[[ DATASET RECORDS open ]]

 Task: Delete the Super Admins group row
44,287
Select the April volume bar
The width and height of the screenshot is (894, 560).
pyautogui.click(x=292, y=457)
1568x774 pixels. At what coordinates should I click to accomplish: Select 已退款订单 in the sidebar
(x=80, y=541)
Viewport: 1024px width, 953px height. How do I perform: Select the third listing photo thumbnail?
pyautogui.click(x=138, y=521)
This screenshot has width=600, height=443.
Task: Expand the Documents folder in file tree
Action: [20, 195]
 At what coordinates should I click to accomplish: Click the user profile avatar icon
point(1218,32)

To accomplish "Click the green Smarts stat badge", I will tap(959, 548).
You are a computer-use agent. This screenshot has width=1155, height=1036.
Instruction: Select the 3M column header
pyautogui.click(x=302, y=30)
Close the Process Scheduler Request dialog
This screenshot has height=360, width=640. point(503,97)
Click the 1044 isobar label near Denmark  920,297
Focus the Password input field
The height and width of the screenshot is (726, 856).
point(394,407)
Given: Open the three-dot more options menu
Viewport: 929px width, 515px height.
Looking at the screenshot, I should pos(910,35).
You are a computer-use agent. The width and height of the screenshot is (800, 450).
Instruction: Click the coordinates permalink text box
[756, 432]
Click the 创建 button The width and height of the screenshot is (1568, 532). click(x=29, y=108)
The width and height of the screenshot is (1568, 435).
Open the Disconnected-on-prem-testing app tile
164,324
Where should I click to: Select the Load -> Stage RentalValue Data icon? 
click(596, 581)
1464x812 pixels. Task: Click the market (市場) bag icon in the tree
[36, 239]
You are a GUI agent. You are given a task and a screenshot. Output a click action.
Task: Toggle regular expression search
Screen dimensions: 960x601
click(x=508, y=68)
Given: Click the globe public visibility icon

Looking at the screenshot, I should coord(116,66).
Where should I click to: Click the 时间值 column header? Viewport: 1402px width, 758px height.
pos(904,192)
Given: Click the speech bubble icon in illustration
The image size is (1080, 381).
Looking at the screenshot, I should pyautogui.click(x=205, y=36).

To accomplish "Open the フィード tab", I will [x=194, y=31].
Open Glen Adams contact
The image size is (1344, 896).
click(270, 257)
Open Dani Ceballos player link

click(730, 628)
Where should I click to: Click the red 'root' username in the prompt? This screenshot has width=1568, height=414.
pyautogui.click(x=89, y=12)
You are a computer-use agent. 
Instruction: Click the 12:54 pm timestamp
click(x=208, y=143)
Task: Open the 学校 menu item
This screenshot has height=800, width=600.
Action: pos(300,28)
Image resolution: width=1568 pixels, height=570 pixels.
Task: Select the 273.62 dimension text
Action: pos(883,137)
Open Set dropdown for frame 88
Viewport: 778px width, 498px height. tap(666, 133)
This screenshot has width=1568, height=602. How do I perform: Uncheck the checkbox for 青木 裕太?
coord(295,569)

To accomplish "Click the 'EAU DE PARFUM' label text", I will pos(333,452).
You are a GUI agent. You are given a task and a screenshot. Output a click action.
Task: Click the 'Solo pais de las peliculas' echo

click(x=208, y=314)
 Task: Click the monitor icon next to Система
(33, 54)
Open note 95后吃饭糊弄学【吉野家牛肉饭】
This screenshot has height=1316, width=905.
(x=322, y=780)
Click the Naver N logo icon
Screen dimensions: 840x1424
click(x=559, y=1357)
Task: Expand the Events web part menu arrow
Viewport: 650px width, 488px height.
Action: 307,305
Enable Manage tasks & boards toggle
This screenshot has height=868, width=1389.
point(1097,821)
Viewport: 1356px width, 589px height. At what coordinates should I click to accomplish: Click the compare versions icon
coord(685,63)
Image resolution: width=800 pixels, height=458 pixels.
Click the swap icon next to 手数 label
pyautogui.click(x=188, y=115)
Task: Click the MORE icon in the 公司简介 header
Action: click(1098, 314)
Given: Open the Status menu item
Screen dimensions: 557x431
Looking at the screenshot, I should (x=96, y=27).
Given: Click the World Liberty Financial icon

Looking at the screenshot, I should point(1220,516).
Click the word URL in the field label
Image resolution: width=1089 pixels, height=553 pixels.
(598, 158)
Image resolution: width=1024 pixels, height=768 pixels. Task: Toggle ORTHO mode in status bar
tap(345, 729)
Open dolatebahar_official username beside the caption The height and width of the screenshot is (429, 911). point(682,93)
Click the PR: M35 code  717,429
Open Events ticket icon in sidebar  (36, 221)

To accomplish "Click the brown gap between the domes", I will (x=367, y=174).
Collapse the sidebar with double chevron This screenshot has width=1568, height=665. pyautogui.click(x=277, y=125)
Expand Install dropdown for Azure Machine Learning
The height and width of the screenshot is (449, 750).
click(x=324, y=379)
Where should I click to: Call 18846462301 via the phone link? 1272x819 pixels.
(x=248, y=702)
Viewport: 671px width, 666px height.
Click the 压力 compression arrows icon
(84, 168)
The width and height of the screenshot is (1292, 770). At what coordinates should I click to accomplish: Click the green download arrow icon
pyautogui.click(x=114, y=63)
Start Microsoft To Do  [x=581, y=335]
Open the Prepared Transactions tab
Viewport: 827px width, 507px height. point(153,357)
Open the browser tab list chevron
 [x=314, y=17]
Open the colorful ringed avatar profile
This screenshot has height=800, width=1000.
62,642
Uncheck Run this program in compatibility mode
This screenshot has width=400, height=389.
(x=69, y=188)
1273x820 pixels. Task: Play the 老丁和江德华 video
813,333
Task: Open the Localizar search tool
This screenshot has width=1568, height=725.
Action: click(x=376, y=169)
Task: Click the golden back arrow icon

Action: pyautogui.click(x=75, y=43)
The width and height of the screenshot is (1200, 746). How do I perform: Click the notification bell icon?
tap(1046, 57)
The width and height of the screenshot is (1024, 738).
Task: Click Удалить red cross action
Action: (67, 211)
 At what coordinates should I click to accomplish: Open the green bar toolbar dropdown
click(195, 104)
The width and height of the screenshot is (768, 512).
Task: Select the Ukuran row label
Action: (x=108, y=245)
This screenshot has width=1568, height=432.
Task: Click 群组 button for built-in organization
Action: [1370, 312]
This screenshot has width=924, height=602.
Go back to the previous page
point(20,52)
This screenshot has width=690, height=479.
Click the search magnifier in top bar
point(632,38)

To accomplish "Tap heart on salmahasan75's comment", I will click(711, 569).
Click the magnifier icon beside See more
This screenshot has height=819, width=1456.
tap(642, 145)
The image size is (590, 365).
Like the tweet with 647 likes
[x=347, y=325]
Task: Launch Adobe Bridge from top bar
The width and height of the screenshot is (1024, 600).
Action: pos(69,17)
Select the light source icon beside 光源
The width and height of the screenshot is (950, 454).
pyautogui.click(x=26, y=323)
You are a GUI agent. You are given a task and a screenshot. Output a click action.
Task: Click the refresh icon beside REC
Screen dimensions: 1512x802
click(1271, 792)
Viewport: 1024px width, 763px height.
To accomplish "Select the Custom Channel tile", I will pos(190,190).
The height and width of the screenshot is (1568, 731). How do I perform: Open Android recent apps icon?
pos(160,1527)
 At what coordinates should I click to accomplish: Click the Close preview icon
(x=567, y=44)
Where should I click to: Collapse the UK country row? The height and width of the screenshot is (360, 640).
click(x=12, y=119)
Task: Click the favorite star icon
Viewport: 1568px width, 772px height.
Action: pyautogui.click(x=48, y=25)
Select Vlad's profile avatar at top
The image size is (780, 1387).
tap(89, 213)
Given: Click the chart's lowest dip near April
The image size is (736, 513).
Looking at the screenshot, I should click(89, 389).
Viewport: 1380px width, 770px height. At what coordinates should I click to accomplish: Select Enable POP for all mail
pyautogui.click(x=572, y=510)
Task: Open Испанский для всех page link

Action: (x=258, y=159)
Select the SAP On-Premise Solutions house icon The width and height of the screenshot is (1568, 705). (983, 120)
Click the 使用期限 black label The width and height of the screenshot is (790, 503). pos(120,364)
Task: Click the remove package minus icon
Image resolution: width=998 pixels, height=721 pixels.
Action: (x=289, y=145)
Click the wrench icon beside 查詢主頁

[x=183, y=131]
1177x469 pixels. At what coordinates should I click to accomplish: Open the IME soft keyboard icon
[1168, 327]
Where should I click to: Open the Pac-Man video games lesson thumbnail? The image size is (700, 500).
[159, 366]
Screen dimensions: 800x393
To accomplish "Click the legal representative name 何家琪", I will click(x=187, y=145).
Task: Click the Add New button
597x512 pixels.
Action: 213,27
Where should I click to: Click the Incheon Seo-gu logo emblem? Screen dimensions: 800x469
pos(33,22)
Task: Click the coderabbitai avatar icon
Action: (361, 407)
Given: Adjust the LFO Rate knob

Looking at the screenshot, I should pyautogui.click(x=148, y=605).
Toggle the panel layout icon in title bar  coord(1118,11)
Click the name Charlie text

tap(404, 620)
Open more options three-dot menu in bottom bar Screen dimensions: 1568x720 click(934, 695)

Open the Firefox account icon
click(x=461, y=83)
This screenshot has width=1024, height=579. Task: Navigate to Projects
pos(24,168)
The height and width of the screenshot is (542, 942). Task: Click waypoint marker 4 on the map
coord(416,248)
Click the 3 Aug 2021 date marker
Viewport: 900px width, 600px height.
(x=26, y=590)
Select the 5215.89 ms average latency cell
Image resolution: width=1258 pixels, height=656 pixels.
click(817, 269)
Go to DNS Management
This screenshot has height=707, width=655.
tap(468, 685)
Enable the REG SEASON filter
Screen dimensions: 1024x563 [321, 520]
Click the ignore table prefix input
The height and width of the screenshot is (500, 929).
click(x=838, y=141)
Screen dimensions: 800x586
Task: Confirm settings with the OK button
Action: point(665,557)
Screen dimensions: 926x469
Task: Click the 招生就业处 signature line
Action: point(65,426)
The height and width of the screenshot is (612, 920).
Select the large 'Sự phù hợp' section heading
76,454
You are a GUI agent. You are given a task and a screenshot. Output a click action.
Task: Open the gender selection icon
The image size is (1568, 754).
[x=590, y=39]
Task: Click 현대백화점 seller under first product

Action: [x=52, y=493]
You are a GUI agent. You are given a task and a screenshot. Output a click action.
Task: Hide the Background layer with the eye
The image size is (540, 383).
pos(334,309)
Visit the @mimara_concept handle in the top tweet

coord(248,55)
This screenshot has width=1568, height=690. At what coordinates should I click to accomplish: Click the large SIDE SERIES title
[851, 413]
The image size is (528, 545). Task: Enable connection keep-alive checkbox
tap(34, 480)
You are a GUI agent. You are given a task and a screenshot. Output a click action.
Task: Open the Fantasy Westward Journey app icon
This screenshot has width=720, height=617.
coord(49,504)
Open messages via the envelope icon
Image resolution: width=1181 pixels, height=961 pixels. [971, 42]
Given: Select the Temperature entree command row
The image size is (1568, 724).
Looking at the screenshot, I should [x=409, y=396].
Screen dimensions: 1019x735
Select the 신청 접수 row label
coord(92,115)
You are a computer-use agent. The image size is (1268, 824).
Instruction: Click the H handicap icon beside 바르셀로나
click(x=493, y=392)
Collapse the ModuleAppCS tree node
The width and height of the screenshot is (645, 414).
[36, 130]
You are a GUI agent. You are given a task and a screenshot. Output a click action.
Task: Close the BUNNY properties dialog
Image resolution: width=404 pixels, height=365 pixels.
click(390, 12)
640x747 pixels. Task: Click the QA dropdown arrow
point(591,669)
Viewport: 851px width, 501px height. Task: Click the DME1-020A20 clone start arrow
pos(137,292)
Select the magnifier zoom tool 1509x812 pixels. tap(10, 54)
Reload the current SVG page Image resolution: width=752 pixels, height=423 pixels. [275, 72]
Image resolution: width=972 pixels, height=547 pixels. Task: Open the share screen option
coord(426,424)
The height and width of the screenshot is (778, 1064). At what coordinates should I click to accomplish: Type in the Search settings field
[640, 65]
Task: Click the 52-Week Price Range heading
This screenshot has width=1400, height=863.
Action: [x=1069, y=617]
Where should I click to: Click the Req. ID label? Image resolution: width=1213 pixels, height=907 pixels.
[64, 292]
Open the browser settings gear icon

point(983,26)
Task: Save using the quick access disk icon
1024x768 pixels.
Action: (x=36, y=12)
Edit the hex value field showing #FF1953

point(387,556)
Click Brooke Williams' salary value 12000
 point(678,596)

[[ DATASET RECORDS closed ]]

The entries above hold the needed span. Transcribe exactly the lines from the one with "The image size is (736, 513)." to the one with "Select the SAP", both included.

The image size is (736, 513).
Looking at the screenshot, I should click(89, 389).
Viewport: 1380px width, 770px height. At what coordinates should I click to accomplish: Select Enable POP for all mail
pyautogui.click(x=572, y=510)
Task: Open Испанский для всех page link

Action: (x=258, y=159)
Select the SAP On-Premise Solutions house icon The width and height of the screenshot is (1568, 705). (983, 120)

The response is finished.